■ **ASSIGNED TASK**
Nothing but an exact copy of the data should be given.

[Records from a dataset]
++++

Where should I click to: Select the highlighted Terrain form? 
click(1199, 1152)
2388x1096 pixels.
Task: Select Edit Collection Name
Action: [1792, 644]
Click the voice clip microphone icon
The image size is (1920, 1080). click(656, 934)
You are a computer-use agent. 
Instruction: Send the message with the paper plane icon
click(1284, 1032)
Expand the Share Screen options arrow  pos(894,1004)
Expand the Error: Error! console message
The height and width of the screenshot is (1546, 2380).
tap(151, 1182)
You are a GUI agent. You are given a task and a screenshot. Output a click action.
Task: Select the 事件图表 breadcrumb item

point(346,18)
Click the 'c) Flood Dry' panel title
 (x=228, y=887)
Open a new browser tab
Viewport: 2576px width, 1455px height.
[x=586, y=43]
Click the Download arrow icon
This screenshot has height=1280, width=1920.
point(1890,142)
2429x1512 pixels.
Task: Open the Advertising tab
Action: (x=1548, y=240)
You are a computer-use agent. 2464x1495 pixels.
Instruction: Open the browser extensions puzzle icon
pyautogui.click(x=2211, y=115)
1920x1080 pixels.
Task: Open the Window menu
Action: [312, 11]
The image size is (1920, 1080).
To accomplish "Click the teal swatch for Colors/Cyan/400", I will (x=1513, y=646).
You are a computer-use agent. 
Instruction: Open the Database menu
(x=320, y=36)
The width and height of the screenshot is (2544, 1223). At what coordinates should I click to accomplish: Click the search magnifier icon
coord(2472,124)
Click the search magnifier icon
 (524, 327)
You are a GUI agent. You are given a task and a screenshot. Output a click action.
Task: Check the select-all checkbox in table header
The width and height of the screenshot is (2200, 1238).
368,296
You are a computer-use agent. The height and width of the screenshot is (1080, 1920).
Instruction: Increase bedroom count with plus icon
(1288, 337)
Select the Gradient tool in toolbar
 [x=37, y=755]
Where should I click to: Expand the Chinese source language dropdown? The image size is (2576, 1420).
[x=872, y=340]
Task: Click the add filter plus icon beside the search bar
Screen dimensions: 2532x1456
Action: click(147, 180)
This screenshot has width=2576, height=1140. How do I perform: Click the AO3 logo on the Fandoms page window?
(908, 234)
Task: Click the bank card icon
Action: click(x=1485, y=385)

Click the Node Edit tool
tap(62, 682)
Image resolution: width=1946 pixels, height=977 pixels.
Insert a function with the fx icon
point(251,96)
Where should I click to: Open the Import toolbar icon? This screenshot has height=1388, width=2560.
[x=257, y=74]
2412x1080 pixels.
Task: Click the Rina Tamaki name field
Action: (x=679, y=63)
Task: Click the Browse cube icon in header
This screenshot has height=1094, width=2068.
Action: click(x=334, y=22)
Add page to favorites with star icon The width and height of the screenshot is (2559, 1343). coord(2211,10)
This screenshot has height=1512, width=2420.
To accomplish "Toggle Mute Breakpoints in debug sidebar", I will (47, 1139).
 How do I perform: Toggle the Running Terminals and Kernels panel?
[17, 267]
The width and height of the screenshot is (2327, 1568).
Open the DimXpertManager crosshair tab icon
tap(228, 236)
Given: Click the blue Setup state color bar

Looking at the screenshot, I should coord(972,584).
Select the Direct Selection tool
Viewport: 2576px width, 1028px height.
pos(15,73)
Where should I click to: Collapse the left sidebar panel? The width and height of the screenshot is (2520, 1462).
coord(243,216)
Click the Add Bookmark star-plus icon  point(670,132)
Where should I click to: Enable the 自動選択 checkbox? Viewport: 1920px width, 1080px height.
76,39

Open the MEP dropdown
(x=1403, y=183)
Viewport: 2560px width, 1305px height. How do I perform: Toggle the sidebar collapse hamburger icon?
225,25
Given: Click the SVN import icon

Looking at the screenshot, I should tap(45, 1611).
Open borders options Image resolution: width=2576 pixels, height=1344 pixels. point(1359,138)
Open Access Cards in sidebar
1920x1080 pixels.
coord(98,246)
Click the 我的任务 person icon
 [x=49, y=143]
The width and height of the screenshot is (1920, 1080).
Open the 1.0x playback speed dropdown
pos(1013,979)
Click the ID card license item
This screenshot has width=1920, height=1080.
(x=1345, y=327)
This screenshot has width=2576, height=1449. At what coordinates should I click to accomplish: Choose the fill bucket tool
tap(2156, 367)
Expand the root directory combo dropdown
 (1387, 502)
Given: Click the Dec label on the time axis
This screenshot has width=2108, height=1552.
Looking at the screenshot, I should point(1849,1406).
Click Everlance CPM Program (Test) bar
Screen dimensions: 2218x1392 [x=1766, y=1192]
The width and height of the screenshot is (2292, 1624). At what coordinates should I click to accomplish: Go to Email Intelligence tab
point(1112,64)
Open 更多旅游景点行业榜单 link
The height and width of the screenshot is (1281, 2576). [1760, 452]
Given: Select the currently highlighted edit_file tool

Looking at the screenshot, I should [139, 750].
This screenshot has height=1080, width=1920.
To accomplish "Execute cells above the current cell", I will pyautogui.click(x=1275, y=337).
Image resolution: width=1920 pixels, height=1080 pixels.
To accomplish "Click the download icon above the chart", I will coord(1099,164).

++++

■ **SOLUTION TO THE EXERCISE**
Where should I click to: Select the highlighted Terrain form? 
click(1199, 1152)
2388x1096 pixels.
Task: Select Edit Collection Name
Action: [1792, 644]
Click the voice clip microphone icon
The image size is (1920, 1080). click(656, 934)
You are a computer-use agent. 
Instruction: Send the message with the paper plane icon
click(1284, 1032)
Expand the Share Screen options arrow  pos(894,1004)
Expand the Error: Error! console message
The height and width of the screenshot is (1546, 2380).
tap(151, 1182)
You are a GUI agent. You are given a task and a screenshot. Output a click action.
Task: Select the 事件图表 breadcrumb item

point(346,18)
Click the 'c) Flood Dry' panel title
 (x=228, y=887)
Open a new browser tab
Viewport: 2576px width, 1455px height.
[x=586, y=43]
Click the Download arrow icon
This screenshot has height=1280, width=1920.
point(1890,142)
2429x1512 pixels.
Task: Open the Advertising tab
Action: (x=1548, y=240)
You are a computer-use agent. 2464x1495 pixels.
Instruction: Open the browser extensions puzzle icon
pyautogui.click(x=2211, y=115)
1920x1080 pixels.
Task: Open the Window menu
Action: [312, 11]
The image size is (1920, 1080).
To accomplish "Click the teal swatch for Colors/Cyan/400", I will (x=1513, y=646).
You are a computer-use agent. 
Instruction: Open the Database menu
(x=320, y=36)
The width and height of the screenshot is (2544, 1223). At what coordinates should I click to accomplish: Click the search magnifier icon
coord(2472,124)
Click the search magnifier icon
 (524, 327)
You are a GUI agent. You are given a task and a screenshot. Output a click action.
Task: Check the select-all checkbox in table header
The width and height of the screenshot is (2200, 1238).
368,296
You are a computer-use agent. The height and width of the screenshot is (1080, 1920).
Instruction: Increase bedroom count with plus icon
(1288, 337)
Select the Gradient tool in toolbar
 [x=37, y=755]
Where should I click to: Expand the Chinese source language dropdown? The image size is (2576, 1420).
[x=872, y=340]
Task: Click the add filter plus icon beside the search bar
Screen dimensions: 2532x1456
Action: click(147, 180)
This screenshot has width=2576, height=1140. How do I perform: Click the AO3 logo on the Fandoms page window?
(908, 234)
Task: Click the bank card icon
Action: click(x=1485, y=385)

Click the Node Edit tool
tap(62, 682)
Image resolution: width=1946 pixels, height=977 pixels.
Insert a function with the fx icon
point(251,96)
Where should I click to: Open the Import toolbar icon? This screenshot has height=1388, width=2560.
[x=257, y=74]
2412x1080 pixels.
Task: Click the Rina Tamaki name field
Action: (x=679, y=63)
Task: Click the Browse cube icon in header
This screenshot has height=1094, width=2068.
Action: click(x=334, y=22)
Add page to favorites with star icon The width and height of the screenshot is (2559, 1343). coord(2211,10)
This screenshot has height=1512, width=2420.
To accomplish "Toggle Mute Breakpoints in debug sidebar", I will (47, 1139).
 How do I perform: Toggle the Running Terminals and Kernels panel?
[17, 267]
The width and height of the screenshot is (2327, 1568).
Open the DimXpertManager crosshair tab icon
tap(228, 236)
Given: Click the blue Setup state color bar

Looking at the screenshot, I should coord(972,584).
Select the Direct Selection tool
Viewport: 2576px width, 1028px height.
pos(15,73)
Where should I click to: Collapse the left sidebar panel? The width and height of the screenshot is (2520, 1462).
coord(243,216)
Click the Add Bookmark star-plus icon  point(670,132)
Where should I click to: Enable the 自動選択 checkbox? Viewport: 1920px width, 1080px height.
76,39

Open the MEP dropdown
(x=1403, y=183)
Viewport: 2560px width, 1305px height. How do I perform: Toggle the sidebar collapse hamburger icon?
225,25
Given: Click the SVN import icon

Looking at the screenshot, I should tap(45, 1611).
Open borders options Image resolution: width=2576 pixels, height=1344 pixels. point(1359,138)
Open Access Cards in sidebar
1920x1080 pixels.
coord(98,246)
Click the 我的任务 person icon
 [x=49, y=143]
The width and height of the screenshot is (1920, 1080).
Open the 1.0x playback speed dropdown
pos(1013,979)
Click the ID card license item
This screenshot has width=1920, height=1080.
(x=1345, y=327)
This screenshot has width=2576, height=1449. At what coordinates should I click to accomplish: Choose the fill bucket tool
tap(2156, 367)
Expand the root directory combo dropdown
 (1387, 502)
Given: Click the Dec label on the time axis
This screenshot has width=2108, height=1552.
Looking at the screenshot, I should point(1849,1406).
Click Everlance CPM Program (Test) bar
Screen dimensions: 2218x1392 [x=1766, y=1192]
The width and height of the screenshot is (2292, 1624). At what coordinates should I click to accomplish: Go to Email Intelligence tab
point(1112,64)
Open 更多旅游景点行业榜单 link
The height and width of the screenshot is (1281, 2576). [1760, 452]
Given: Select the currently highlighted edit_file tool

Looking at the screenshot, I should [139, 750].
This screenshot has height=1080, width=1920.
To accomplish "Execute cells above the current cell", I will pyautogui.click(x=1275, y=337).
Image resolution: width=1920 pixels, height=1080 pixels.
To accomplish "Click the download icon above the chart", I will coord(1099,164).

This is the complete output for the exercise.